__DATA RECORDS__.
Segment Open

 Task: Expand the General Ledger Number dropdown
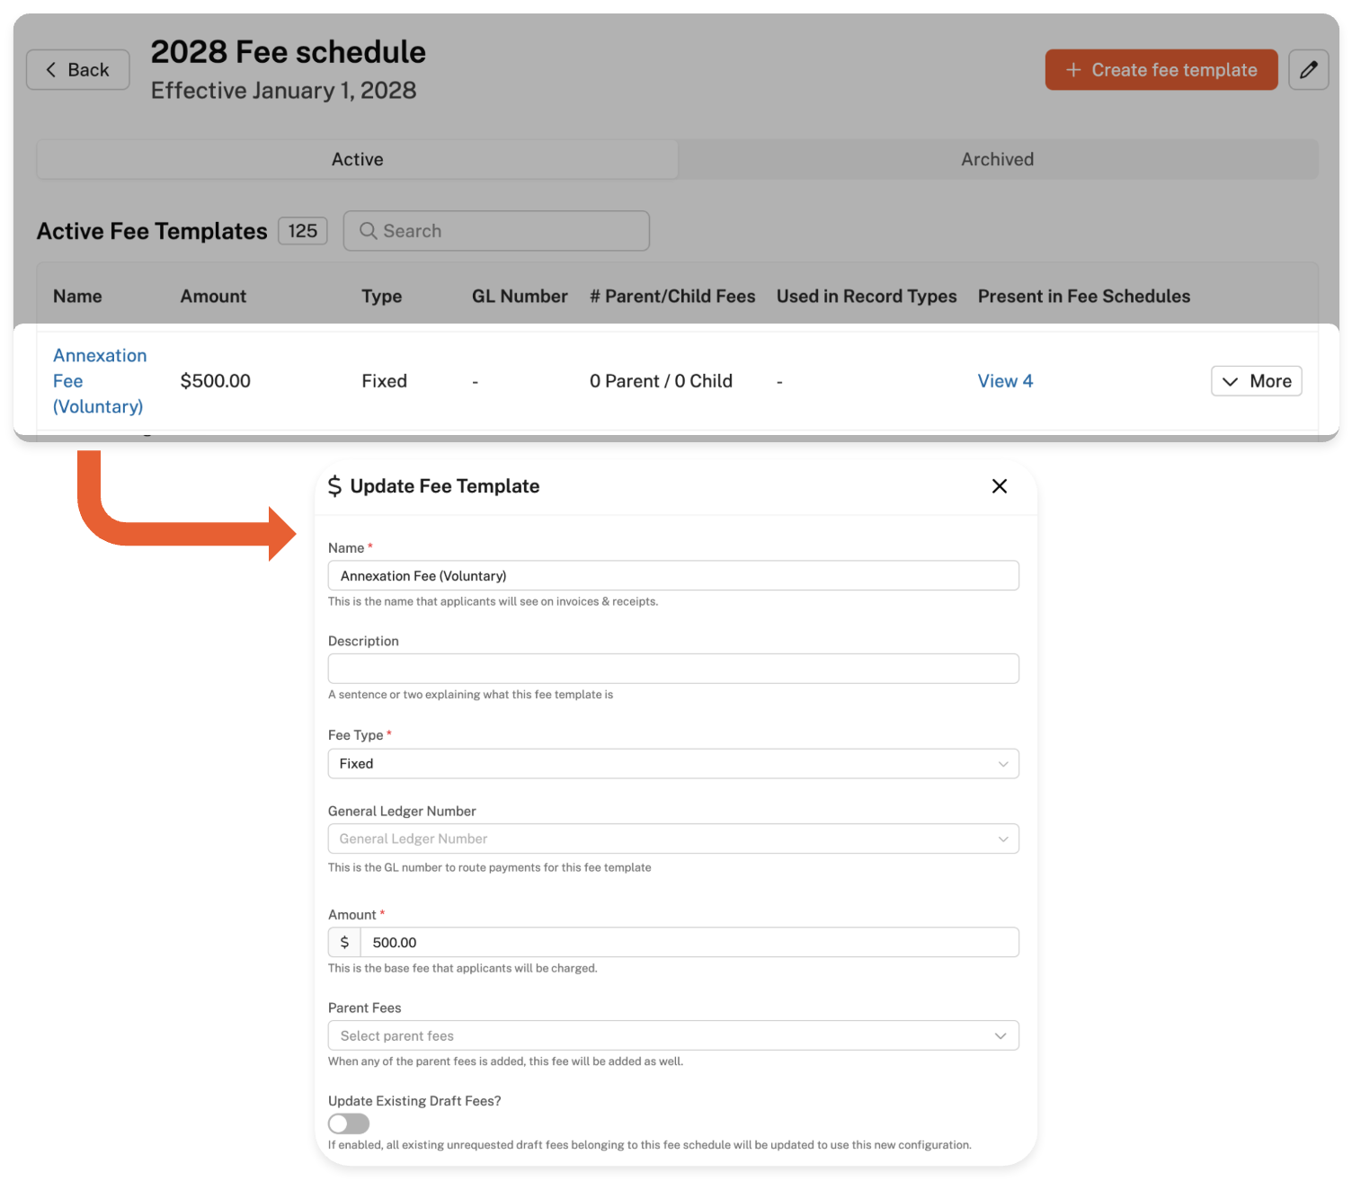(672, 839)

Segment Closed
Segment Open

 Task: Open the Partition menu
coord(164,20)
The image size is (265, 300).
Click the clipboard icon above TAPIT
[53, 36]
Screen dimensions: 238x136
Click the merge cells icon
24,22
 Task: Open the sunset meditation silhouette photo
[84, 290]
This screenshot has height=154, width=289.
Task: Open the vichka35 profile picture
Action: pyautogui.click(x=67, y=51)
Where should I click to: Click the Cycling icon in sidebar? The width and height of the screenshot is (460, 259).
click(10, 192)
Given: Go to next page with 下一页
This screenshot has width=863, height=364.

Segment Closed

For this exercise, output exactly the lines above from the line with "Where should I" to the line with "This screenshot has width=863, height=364.", counting both, and leave out the rest.

Where should I click to: Click the Cycling icon in sidebar? The width and height of the screenshot is (460, 259).
click(10, 192)
Given: Go to next page with 下一页
This screenshot has width=863, height=364.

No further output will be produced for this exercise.